# Prodigy Vs P3



## Joonbee (Jan 18, 2008)

I know I will probably get the can of worms for this, but here goes. Opinions needed. Prodigy or P3. Is it worth the difference in money? Yes or No and why? Don't mind paying the extra, becasue I REALLY do not like the cheapo neck breaker that came with the truck and I plan on keeping the truck and trailer for awhile.

Thanks in advance for the input.

Jim


----------



## ALASKA PFLOCK (Jun 24, 2007)

Joonbee- Both are worth their weight in gold. I have the Prodigy. The P3 has the digital display and that is really the only difference that I am aware of.


----------



## CamperAndy (Aug 26, 2004)

ALASKA PFLOCK said:


> Joonbee- Both are worth their weight in gold. I have the Prodigy. The P3 has the digital display and that is really the only difference that I am aware of.


Money is for the better display on the P3. Both are basically the same.


----------



## john7349 (Jan 13, 2008)

I have the P3. It is nice to have the english wording instead of a pure number readout. Also nice are the color readouts. Both function the same as far as I can tell. Either way, you won't be sorry.


----------



## rms0726ea (Aug 9, 2006)

The P3 has a troubleshooting function on the display setting. It helped me troubleshoot my brakes and isolate my problem to a bad brake magnet on the camper.

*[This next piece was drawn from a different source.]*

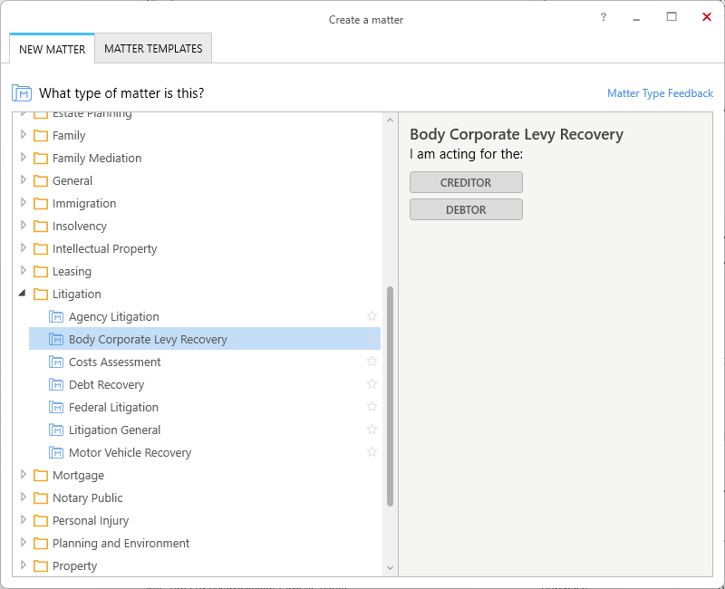
Task: Favorite Agency Litigation with its star
Action: [372, 316]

The p3 GETS MY VOTE.......


----------



## skippershe (May 22, 2006)

We love our P3!








We got a great deal on ebay...

Here's one for $117.95 and Free Shipping! Clicky Here

If link doesn't work, item # is 150283865415, seller is mkdude and shows 10 available...

**edit** 
Compare to $142.10 at rvwholesalers.com


----------



## Reverie (Aug 9, 2004)

Is it worth buying the wiring harness for your specific vehicle or is this something most anyone can install without any trouble?

Reverie


----------



## CamperAndy (Aug 26, 2004)

Reverie said:


> Is it worth buying the wiring harness for your specific vehicle or is this something most anyone can install without any trouble?
> 
> Reverie


The harness is the cleanest but you can still do it by splicing the pig tail into the TV wiring. The extra money is worth it for the harness.


----------



## Ian & Malissa (Aug 9, 2008)

We have the prodigy and love it we set it at the beginning of the trip and forget about it it is the best I've ever used I have no experience with the p3 so I cant compare but I know you can't lose and go with the harness i put my controller in under 5min with the plug and play harness


----------



## skippershe (May 22, 2006)

I'll X3 the harness...Instant plug and play for about 10 bucks


----------



## Sluggo54 (Jun 15, 2005)

Reverie said:


> Is it worth buying the wiring harness for your specific vehicle or is this something most anyone can install without any trouble?
> 
> Reverie


It wasn't for me, because the truck and the Prodigy both came with a "universal" harness. It was no trick to splice them together and off we went. If I had not had the harness that came with the truck, I would say, definitely, yup, youbetcha, get the custom harness. They aren't all that espensive, and make it a real clean deal.

Sluggo


----------



## Reverie (Aug 9, 2004)

Thank you for all of your responses. I just got off the phone with Tekonsha and unfortunately, there is no exact wiring harness for any Toyota older than an '02. I will have to make-do with the generic one. Still, I'm looking forward to getting my P3.

Reverie


----------



## Oregon_Camper (Sep 13, 2004)

Reverie said:


> Thank you for all of your responses. I just got off the phone with Tekonsha and unfortunately, there is no exact wiring harness for any Toyota older than an '02. I will have to make-do with the generic one. Still, I'm looking forward to getting my P3.
> 
> Reverie


while you're under there wiring the controller....take a few pictures for the next guy that needs help.


----------



## Joonbee (Jan 18, 2008)

I also appreciate the opinions. I ordered a P3 and got it off of e-bay. Love ebay. Have it sitting on my browser constantly. Thanks skippershe for the input. I actually found one brand new in the box shipped for $118.

As for the install. I already have a brake controller, so we will see if the wires match up. That will definatly make the difference in splicing or going ot pick up a harness.

Thanks again and hope to share a campfire one day soon.

Jim


----------



## CamperAndy (Aug 26, 2004)

Reverie said:


> Thank you for all of your responses. I just got off the phone with Tekonsha and unfortunately, there is no exact wiring harness for any Toyota older than an '02. I will have to make-do with the generic one. Still, I'm looking forward to getting my P3.
> 
> Reverie


Sounds like an excuse for a new TV


----------



## Oregon_Camper (Sep 13, 2004)

CamperAndy said:


> Thank you for all of your responses. I just got off the phone with Tekonsha and unfortunately, there is no exact wiring harness for any Toyota older than an '02. I will have to make-do with the generic one. Still, I'm looking forward to getting my P3.
> 
> Reverie


Sounds like an excuse for a new TV








[/quote]

Yep...my new F-350 has the brake controller built in.


----------